Swan sent Clemente to the Bohemian to tell him what had happened, and then went himself to find an inn where the company might send Peter off in the English fashion, with some drinking. They got directions to a good inn from his own landlord, and made sure they were twice repeated to him on the front steps of his inn, so that the watchers knew exactly where he was going.
Columbino rode at his side. ‘I do
not like your games,’ he said. ‘This is a dirty, dirty business. Worse than anything I have seen in Italy.’
Swan took in a deep breath and counted to ten instead of saying the first things that came to his mind – about the other man’s father’s treason. ‘It is dirty,’ he managed, without choking. ‘But no worse than a papal election.’
He and Columbino rode out to the suburbs to arrange the inn, the dinner and the wine, and back, without any incident. He sent a note to the cardinal, and waited for Accudi, who came in almost an hour behind him.
Accudi was booted and spurred, and he called for wine, and then the two of them went up to Swan’s room. ‘Christ risen, Tommaso, you have more followers than the Pope on Easter Day!’
Accudi had deployed his own people – his own sell-swords and bravos – along Swan’s route – to watch Swan, but really to watch those who followed Swan.
He handed Swan a list. ‘Two teams,’ he said. ‘You and Peter were right – a French team and an Imperial team.’ He drew a finger along the list. ‘The French were very good and very cautious, and the Imperials very bold and more like soldiers or bravos.’

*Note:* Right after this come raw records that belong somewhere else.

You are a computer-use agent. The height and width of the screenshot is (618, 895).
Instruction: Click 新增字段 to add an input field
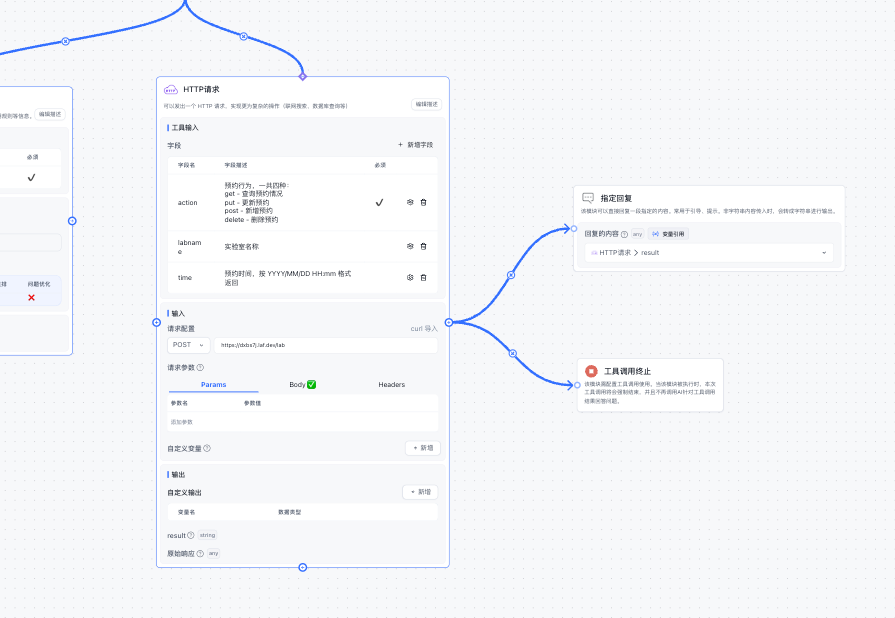pyautogui.click(x=415, y=145)
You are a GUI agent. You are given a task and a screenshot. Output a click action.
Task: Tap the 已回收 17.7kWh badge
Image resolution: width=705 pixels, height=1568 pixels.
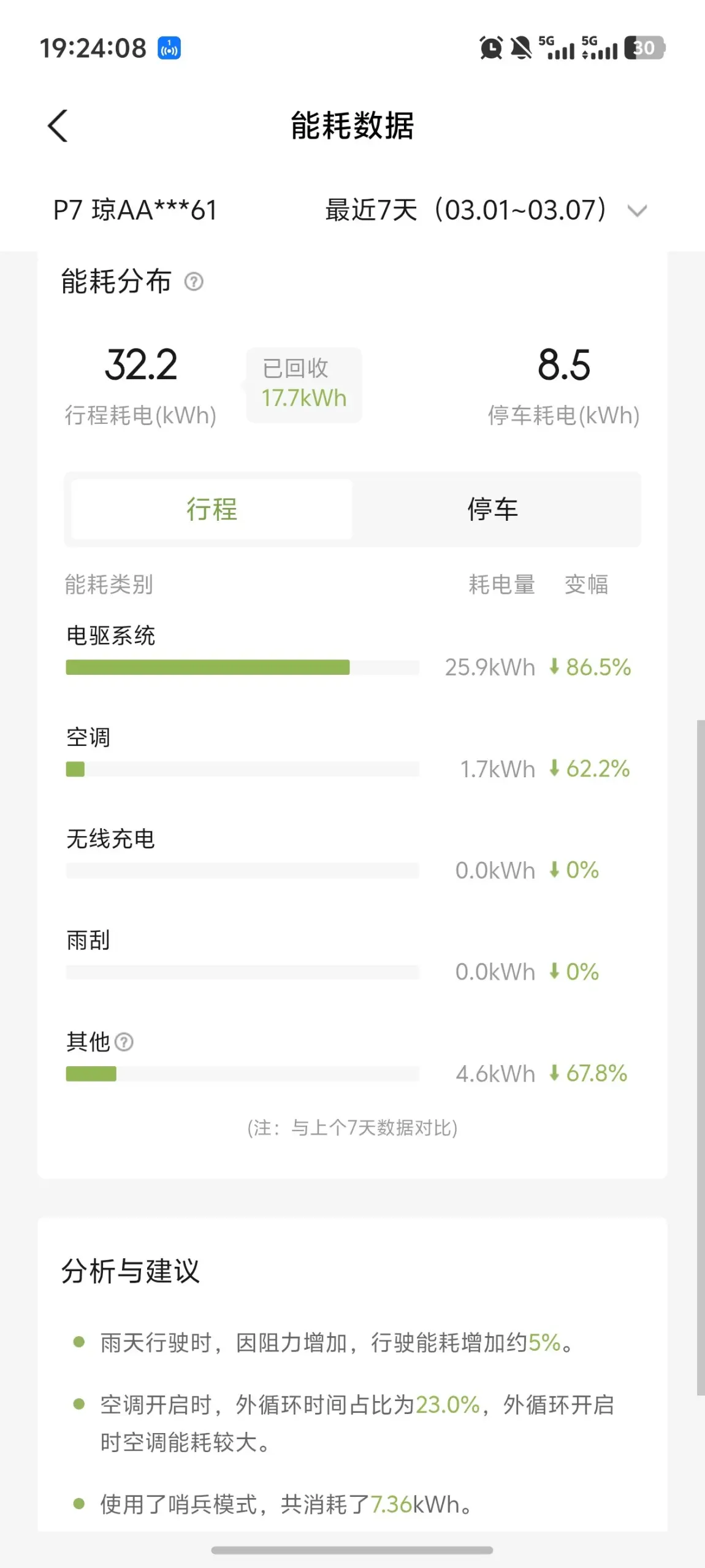tap(304, 385)
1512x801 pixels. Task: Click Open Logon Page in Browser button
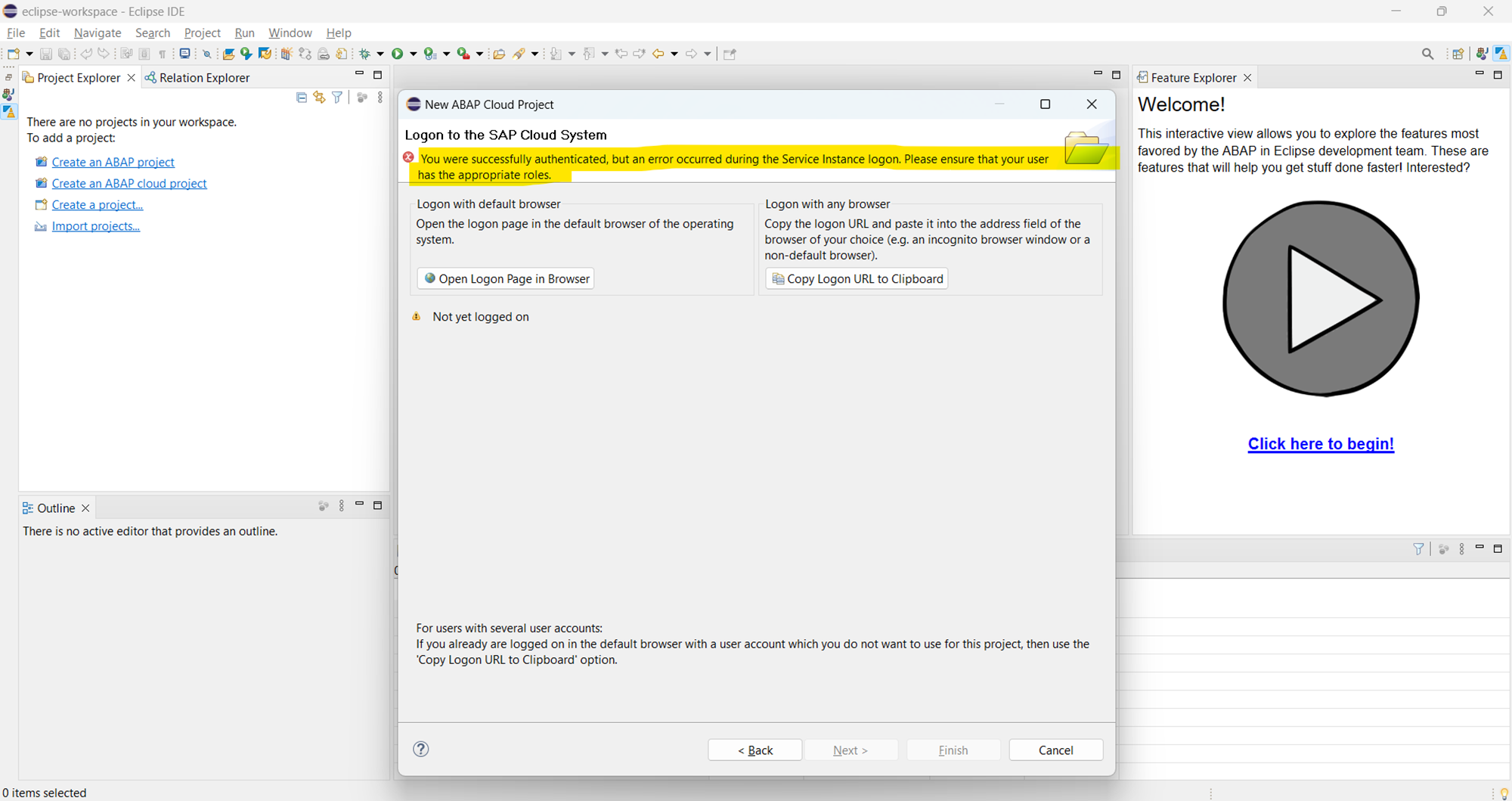tap(506, 278)
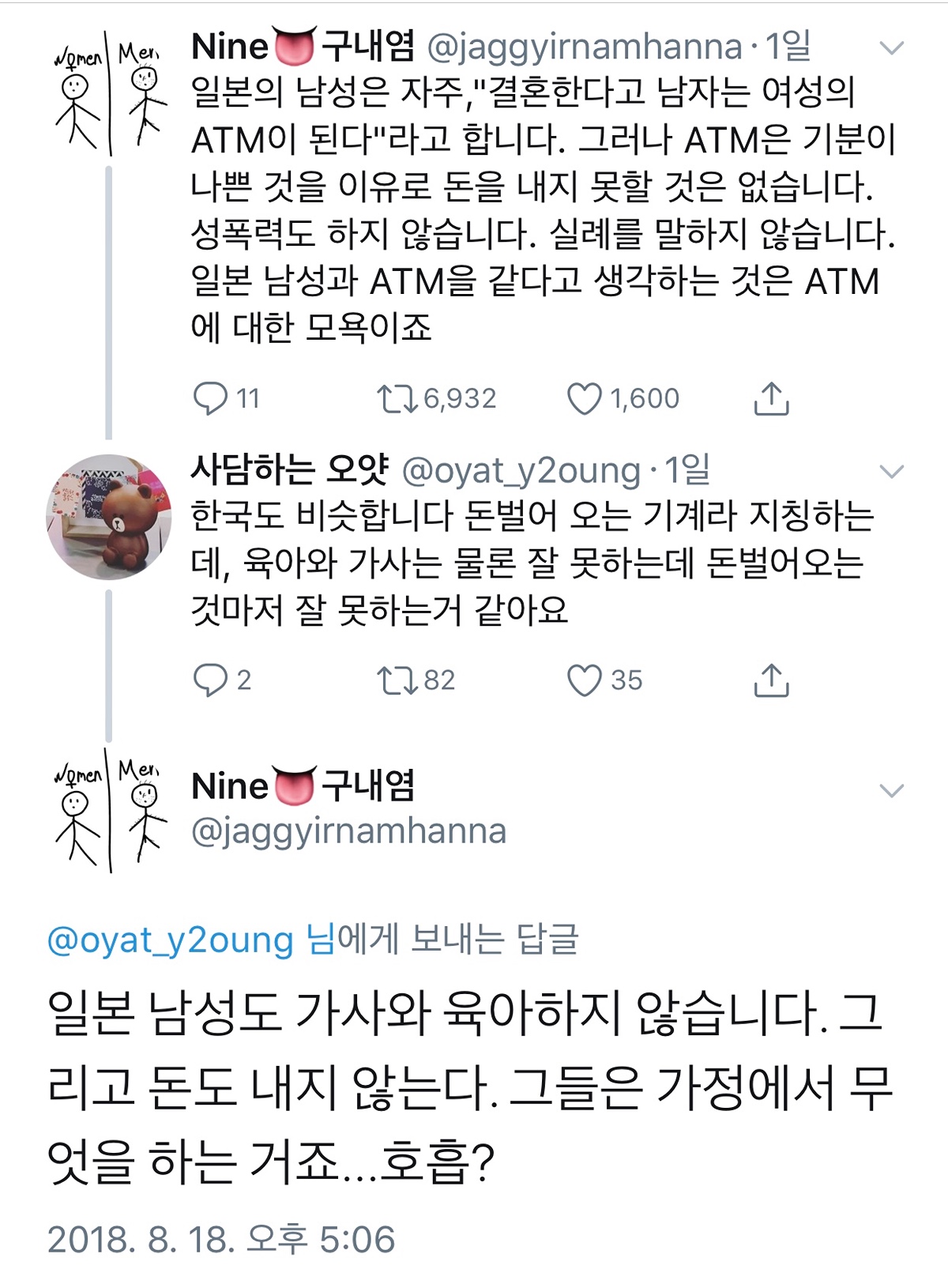Open the first tweet's chevron menu
948x1288 pixels.
pyautogui.click(x=891, y=49)
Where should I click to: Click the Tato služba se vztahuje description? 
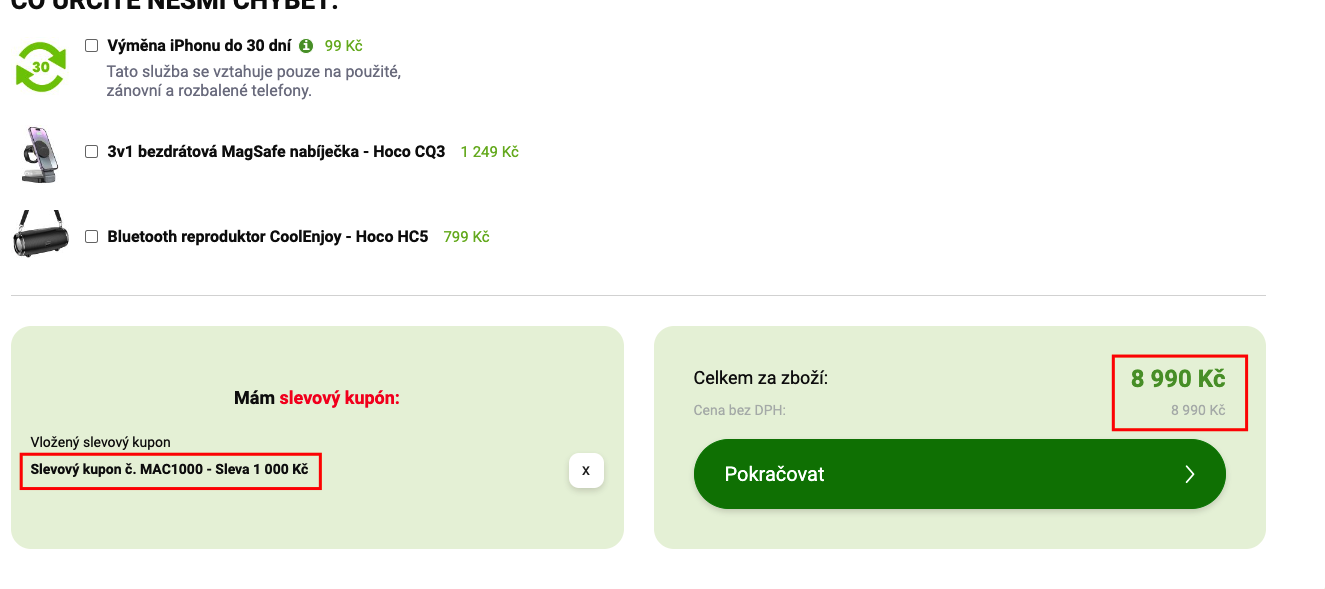254,81
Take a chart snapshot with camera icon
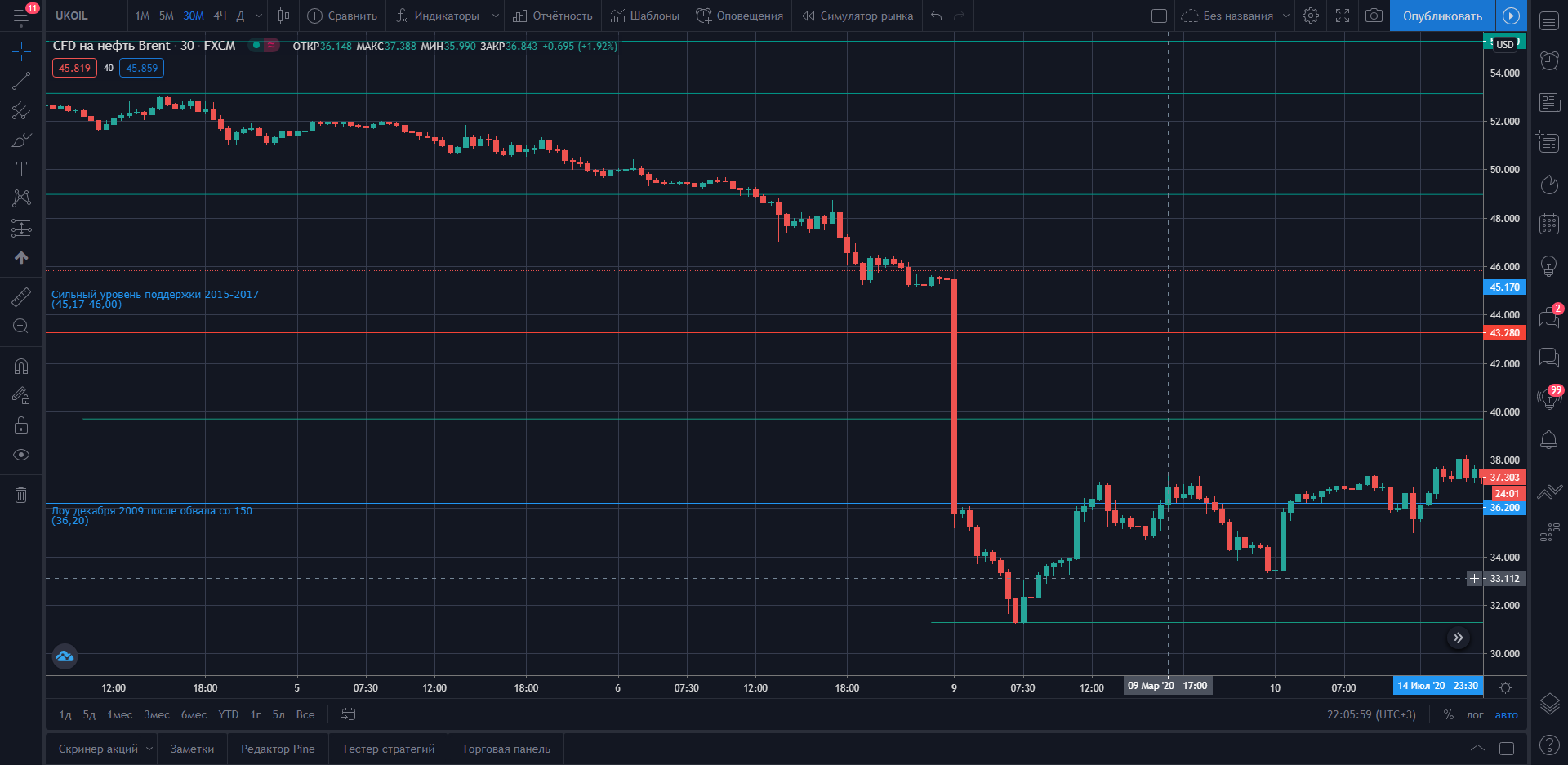Viewport: 1568px width, 765px height. 1374,16
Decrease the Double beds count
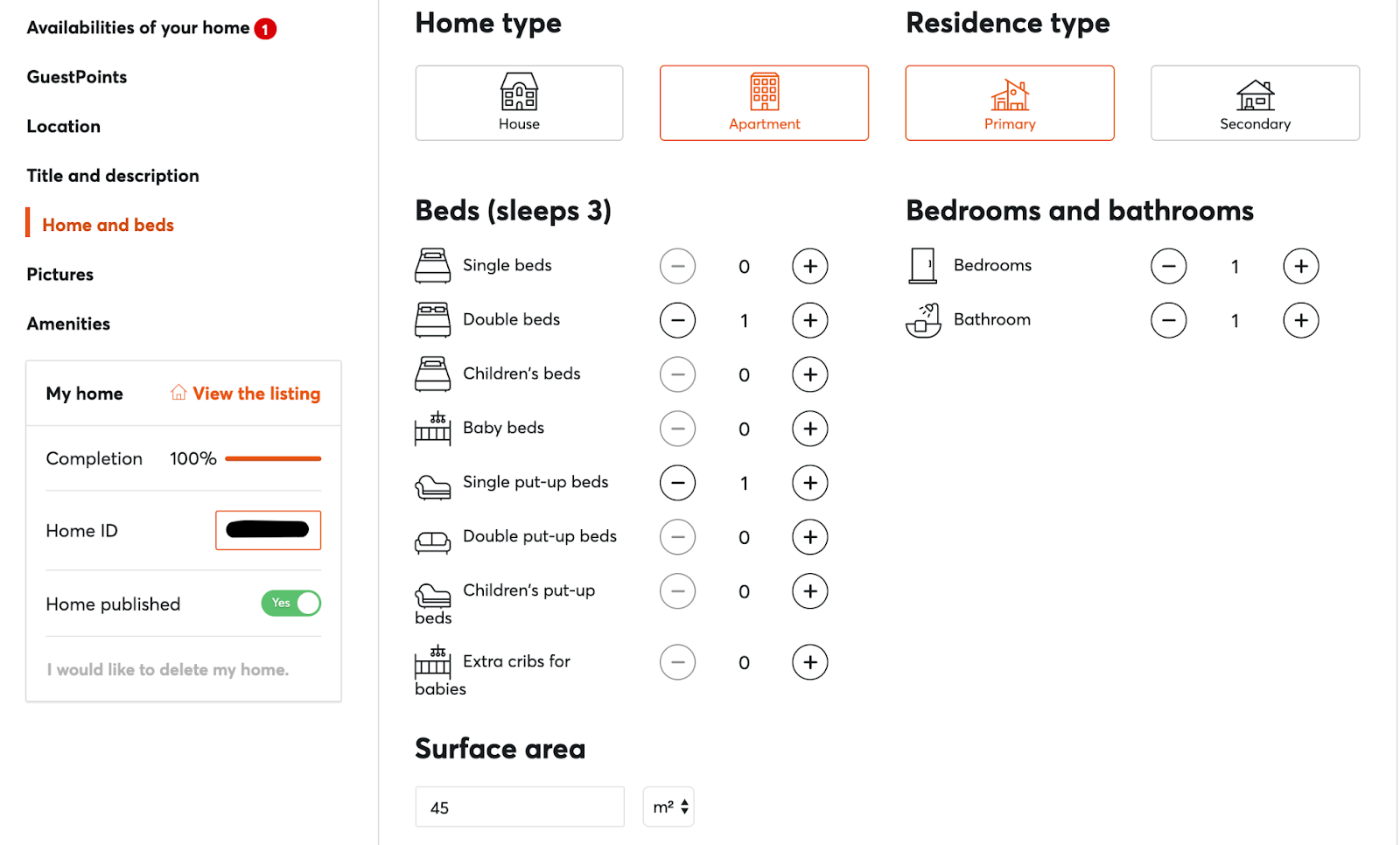 (x=677, y=320)
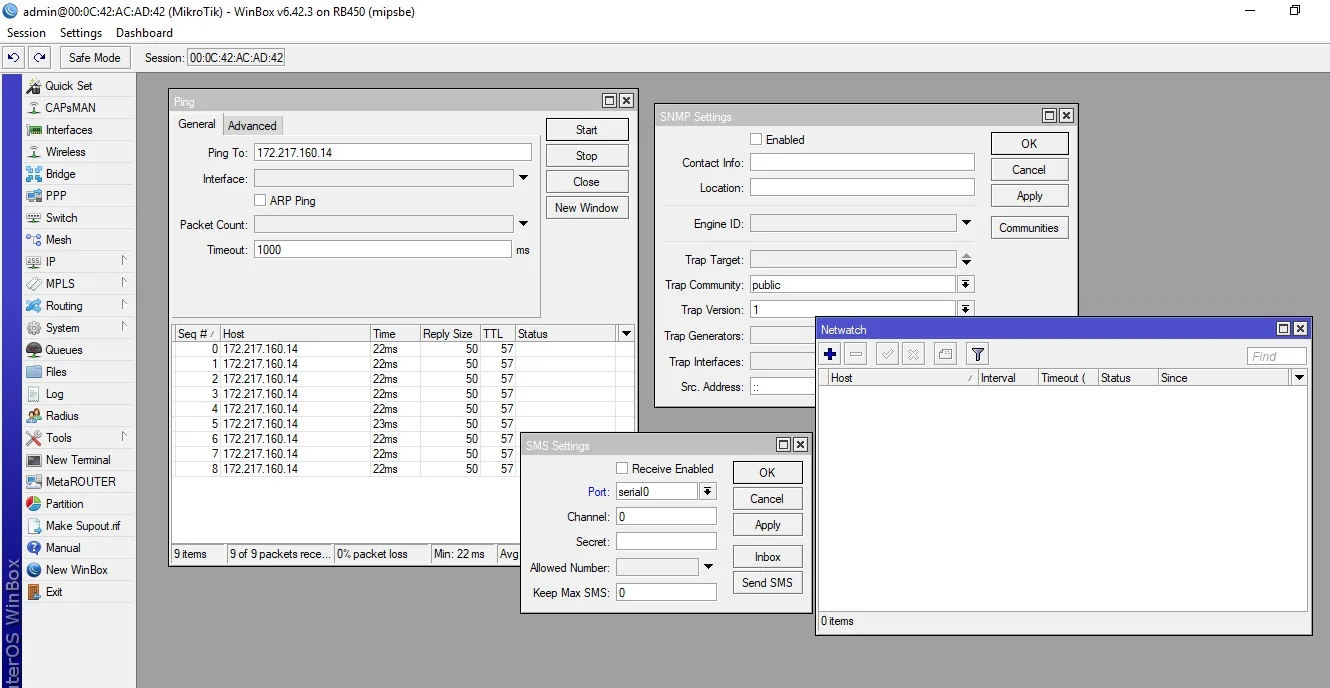Open Quick Set from the sidebar
The image size is (1330, 688).
coord(68,86)
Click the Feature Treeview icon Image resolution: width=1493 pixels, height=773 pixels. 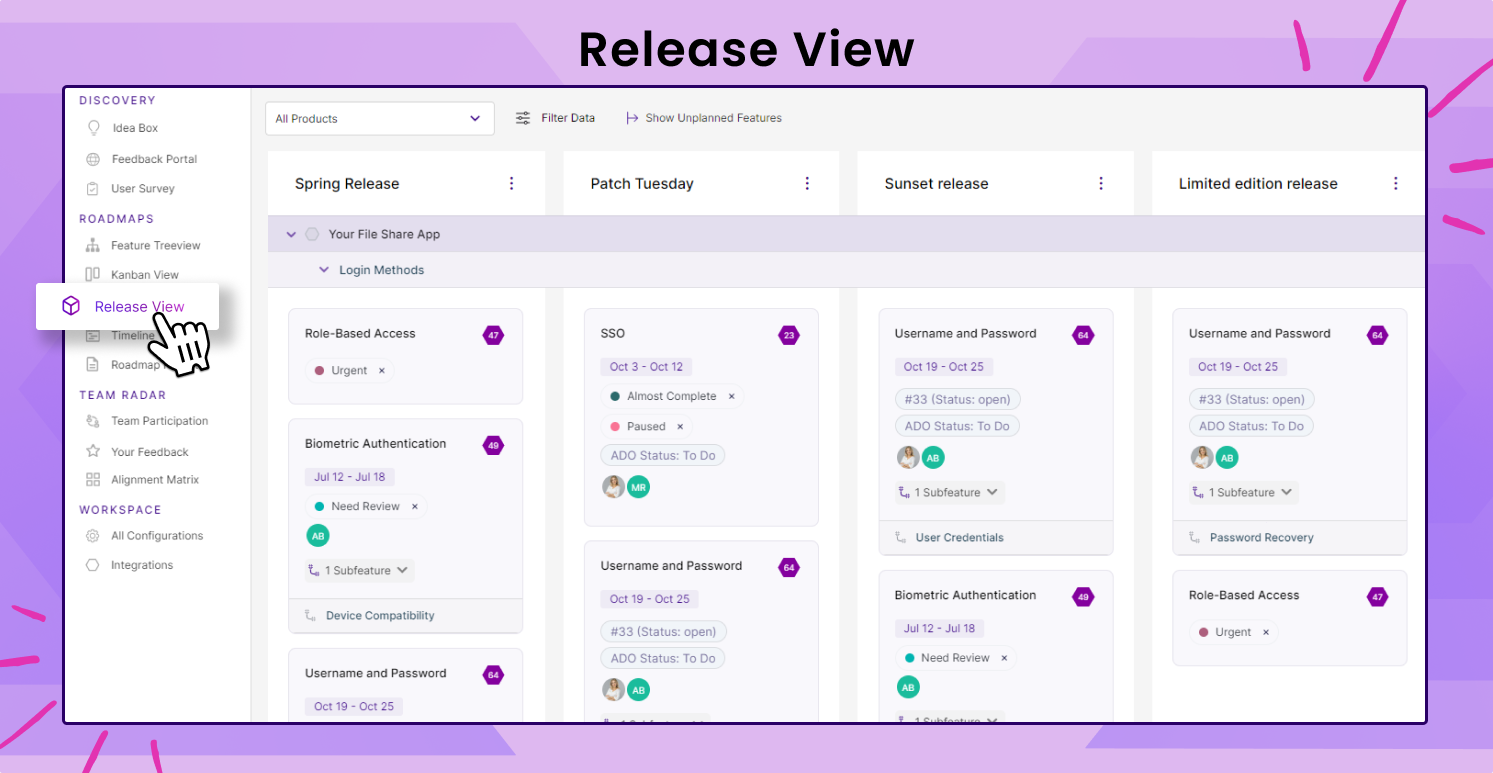click(92, 245)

Swan nodded. ‘I saw the man in the floppy hat many times.’
‘That was a foolish hat,’ Accudi agreed. ‘Unless he wanted to be seen.’
Swan rubbed his temples. ‘Do we think the Dauphin is here?’
Accudi shrugged the Italian way. ‘How would I know? I am only a poor old intelligencer. I have asked the cardinal.’ He shrugged. 'In truth, there are so many soi-dissant crusaders camped outside the city that he could be there. By San Giovanni, that would be--irony.'
‘I suppose,’ Swan frowned. ‘I must go out to my armourer. Do you think we can see the body of the Frenchman that Grazias found? Will the civil authorities support us?’
Accudi sighed. ‘They aren’t very efficient, so yes. I will arrange it. I’ll send you a message.’
Swan nodded, rising. ‘But it is this Ergen, or Hergen, who attacked us in the darkness, surely.’
‘Hergen Hauzdaun, the Emperor’s assassin?’ Accudi nodded. ‘It was his team, out there this morning.’ He lowered his voice. ‘How do you know of him?’